We spend the first half of our life anticipating the next phase and the second half of our life reminiscing about the times we were so eager to pass by. How could this be the same boy, boy two, who screamed every time we placed him in his car seat and begged for McDonald's just for the Happy Meal toy and required so many trips to the emergency room? How can boy one, the one so adjusted in his second year away from home, be the same kid who cried if I was 2 minutes late to pick him up at the end of the day and who refused to get out the car in middle school until I told him I was going to call the truancy officer and who floated in the pool with me one summer night when he was 13 years old and lamented about his perceived lack of friends.
After dropping boy 2 and visiting with boy 1, I flew to my ancestral home to visit my dad and my step-mom. I hadn't been there in 4 and a half years. I hadn't seen my dad and his wife in almost 2 years (cursed pandemic). Dad picked me up at the airport and with a few wrong turns averted ("I don't make it too far from home any more and my reflexes aren't what they used to be."), we made it back to their house. Forty-eight hours really isn't enough time. Mostly we sat together and chatted and he showed me You-Tube videos of animals and I looked up locations he and my step-mom could get their vaccine and showed them how to put Amazon Prime on their Roku stick.
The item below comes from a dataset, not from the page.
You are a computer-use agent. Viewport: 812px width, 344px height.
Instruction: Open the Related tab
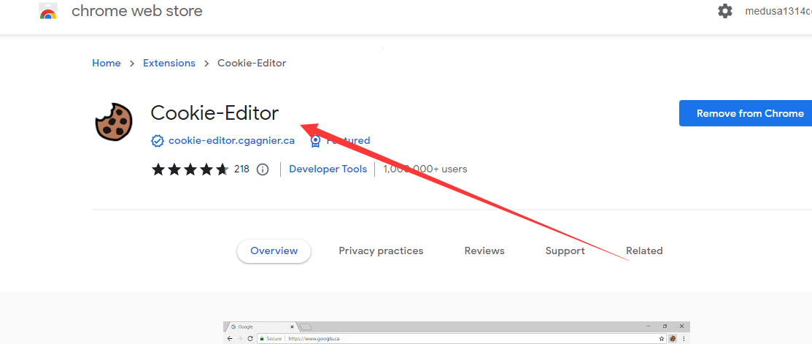(644, 251)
I used to marvel at how neat and orderly their house always seemed to be but there was never a bunch of kids around to f*ck it up. I went down to his wood shop with him and looked at the wood turnings he's been working on and I cherished the orderliness of their lives. Every tool had it's own home on a peg board or in a series of PVC pipes he had constructed for his wood-turning instruments. All the bins were labeled. They have a rhythm and they always have and it's taken me to the age of 52 to truly appreciate it and recognize the beauty. I demonstrated to my father the proper technique in binge-watching a series on Netflix (no, you can't just watch 2 episodes) and we played songs on his speaker and cavorted with my canine brothers. I see my mom several times a week but this trip forced me to reevaluate the lack of frequency with which I attend to my most important relationships. Not a minute could be spared. My sister came over for dinner the second night and we caught up as much as we could in an hour and a half and we compared notes on raising teenagers (young adults?).
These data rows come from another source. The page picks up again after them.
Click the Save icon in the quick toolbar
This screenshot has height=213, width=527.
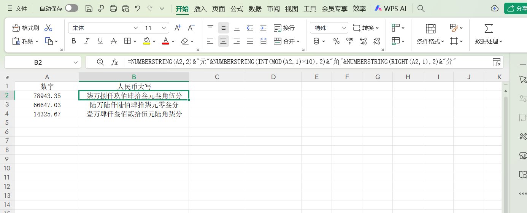[89, 8]
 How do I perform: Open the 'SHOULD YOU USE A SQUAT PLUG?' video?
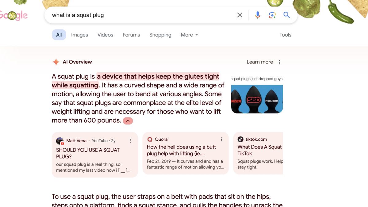(88, 153)
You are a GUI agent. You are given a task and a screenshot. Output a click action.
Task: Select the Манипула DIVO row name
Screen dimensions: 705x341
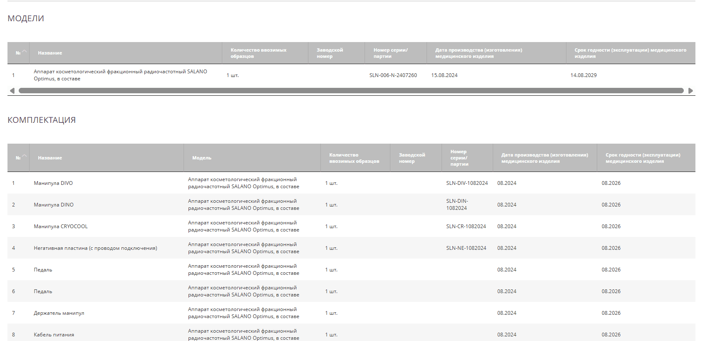(53, 183)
I've always been sentimental. I came out of the womb that way. The cancer was a gift that reinforced certain choices. I'm glad that my hand was forced to reevaluate and reprioritize. Just like we didn't, our kids won't stick around forever, fancy liberal arts school or not. I can only hope they'll want to come back and spend time with Lee and me. It's been time well spent, this life. I hadn't wanted to get reflective, but, as I said, that is who I am. And if my kids don't want to come visit me, I can always get a dog, binge watch Netflix (if I can figure out how to use the remote control), finally get out my label maker and organize my life, and watch dog YouTube videos.